» **Exercise**:
Of the lines below, reproduce exactly those from the line containing "Click the Visitors" to the end, including both the first and the last.

» **Dataset**:
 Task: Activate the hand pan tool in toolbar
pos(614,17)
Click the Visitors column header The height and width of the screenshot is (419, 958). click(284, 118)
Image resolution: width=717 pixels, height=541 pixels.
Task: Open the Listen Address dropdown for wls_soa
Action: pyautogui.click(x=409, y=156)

» **Result**:
Click the Visitors column header The height and width of the screenshot is (419, 958). click(284, 118)
Image resolution: width=717 pixels, height=541 pixels.
Task: Open the Listen Address dropdown for wls_soa
Action: pyautogui.click(x=409, y=156)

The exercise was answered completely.